Moved by Mr. MacKinnon.
(Motion agreed to [See Minutes of Proceedings])
The Chair: We do have some other motions to deal with, but before we get to that we need to deal with scheduling to assist the clerk.
We're dealing with the CRA in committee business on May 5. We're also dealing with CRA, the study into tax avoidance and evasion from 11 to 1. During the first hour, we're dealing with the commissioner and the chief executive officer of CRA and then following that, the officials are staying to deal with Bill
When I proposed holding a meeting the week of May 9, I thought second reading of the bill would have already begun and even been completed by now, given that it was mid-April when we talked about it.
To be perfectly honest, I'm a bit reluctant to set a precedent where the committee studies bills before second reading has even begun. Most likely, it will have begun by the time we meet next week. But for me, the bottom line is I'm not comfortable with this practice. We did it before with the physician-assisted dying bill.

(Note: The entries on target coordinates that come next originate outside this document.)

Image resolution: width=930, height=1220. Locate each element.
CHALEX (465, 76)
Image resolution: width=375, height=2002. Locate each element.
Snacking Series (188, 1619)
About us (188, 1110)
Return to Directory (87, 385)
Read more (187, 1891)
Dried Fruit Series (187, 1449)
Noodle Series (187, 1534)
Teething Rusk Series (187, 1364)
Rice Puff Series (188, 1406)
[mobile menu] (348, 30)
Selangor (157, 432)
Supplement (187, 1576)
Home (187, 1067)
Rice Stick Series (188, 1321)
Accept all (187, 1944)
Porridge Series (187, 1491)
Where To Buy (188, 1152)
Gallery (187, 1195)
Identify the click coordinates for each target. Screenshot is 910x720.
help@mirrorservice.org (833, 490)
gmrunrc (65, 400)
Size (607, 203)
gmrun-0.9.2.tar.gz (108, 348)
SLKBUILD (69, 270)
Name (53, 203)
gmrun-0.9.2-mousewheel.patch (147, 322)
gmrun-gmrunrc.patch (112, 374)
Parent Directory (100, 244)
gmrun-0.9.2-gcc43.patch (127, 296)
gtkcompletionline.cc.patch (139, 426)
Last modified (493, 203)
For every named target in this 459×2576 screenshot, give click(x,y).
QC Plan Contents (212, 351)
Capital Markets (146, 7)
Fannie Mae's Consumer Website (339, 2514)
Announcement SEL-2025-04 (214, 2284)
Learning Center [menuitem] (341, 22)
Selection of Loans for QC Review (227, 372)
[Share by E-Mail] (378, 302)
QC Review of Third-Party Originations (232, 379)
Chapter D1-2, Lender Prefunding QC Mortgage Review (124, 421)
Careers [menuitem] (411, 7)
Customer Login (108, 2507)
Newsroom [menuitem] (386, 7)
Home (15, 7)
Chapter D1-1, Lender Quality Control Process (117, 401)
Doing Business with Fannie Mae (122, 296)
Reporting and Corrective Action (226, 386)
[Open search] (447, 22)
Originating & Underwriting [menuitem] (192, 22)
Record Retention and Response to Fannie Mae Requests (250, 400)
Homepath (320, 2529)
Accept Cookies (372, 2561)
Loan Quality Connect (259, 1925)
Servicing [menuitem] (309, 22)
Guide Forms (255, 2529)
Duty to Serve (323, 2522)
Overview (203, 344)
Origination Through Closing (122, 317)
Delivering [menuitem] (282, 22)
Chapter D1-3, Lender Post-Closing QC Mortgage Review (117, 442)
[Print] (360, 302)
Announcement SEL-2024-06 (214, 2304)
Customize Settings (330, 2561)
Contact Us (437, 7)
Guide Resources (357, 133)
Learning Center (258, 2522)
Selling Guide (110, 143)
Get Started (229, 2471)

Technically speaking, bills are subject to second reading for a reason. All of the debate that goes on in the House informs the committee's subsequent discussion of the issue. If we start to hear from witnesses while the debate in the House is still under way, frankly, what purpose does the debate at second reading serve? That is why I'm reluctant to begin this study immediately.
There is another point I'd like to make. When we made the suggestion, we had no idea what the budget bill would entail, and now we know we are dealing with a 170-page document containing extremely complex elements. I think we would do well to push the scheduled discussion to later in the week.
I suggest that the subcommittee meet not just to study the implications of discussing the bill prior to the completion of second reading, but also to see how much time the committee wants to spend on the bill in order to do a thorough review.